This is how your submission will be marked. Every row is checked by what your API and video actually show working -- not by which dataset or algorithm you used. Use this guide to check your own work before you submit.
| # | What you need to show | Marks |
|---|---|---|
| 1 | Your regression endpoint returns a correct prediction, using a model loaded from a saved file (not retrained inside api.py) |
20 |
| 2 | Your classification endpoint returns a correct prediction, loaded from a saved file | 20 |
| 3 | Your clustering endpoint returns a correct prediction, loaded from a saved file | 20 |
| 4 | Your recommender (association rules) endpoint returns a correct recommendation, loaded from a saved file | 20 |
| 5 | Your API is Dockerized and served with Gunicorn (not the Flask development server) | 5 |
| 6 | An Nginx reverse proxy correctly forwards requests to your containerized API | 5 |
| 7 | Your same, unmodified api.py is deployed and reachable live on Render |
10 |
| Subtotal so far | 100 |
You only need 3 of the 4 model rows (1-4) working to pass the Baseline tier -- the missing one is simply not awarded those marks, nothing is deducted for leaving it out. All 4 working is required to reach Intermediate or Advanced.

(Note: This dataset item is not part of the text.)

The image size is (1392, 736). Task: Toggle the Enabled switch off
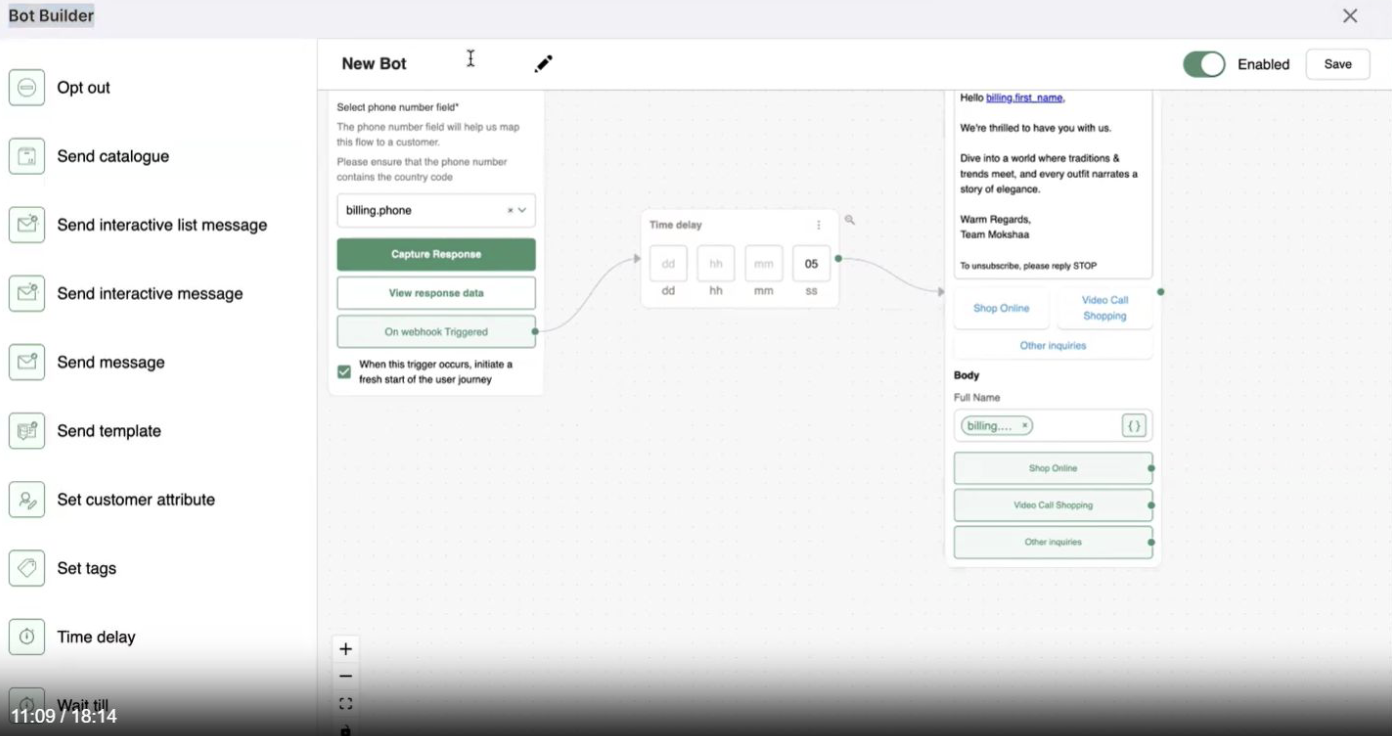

| # | What you need to show | Bonus marks |
|---|---|---|
| 8 | A Hugging Face Space (one Gradio app, one tab per model, all four give correct predictions) | +4 |
| 9 | A Streamlit Community Cloud app (one tab per model, all four give correct predictions) | +4 |
| 10 | A simple HTML/CSS/JS web page that demonstrates your API, with basic error handling for missing input | +2 |
Your total is capped at 100 even if bonus marks would push you higher.
- -10 if a model is retrained live inside
api.pyinstead of loaded from a saved file. Loading from disk is the entire point of this lab -- an API that retrains on every request is not what you are being asked to build. - -10 if the public URL for your tier is missing and your video does not clearly show that deployment working instead.
- -5 per team member whose individual contribution is not clearly documented at the top of your submission (which part they did, and a link to their branch).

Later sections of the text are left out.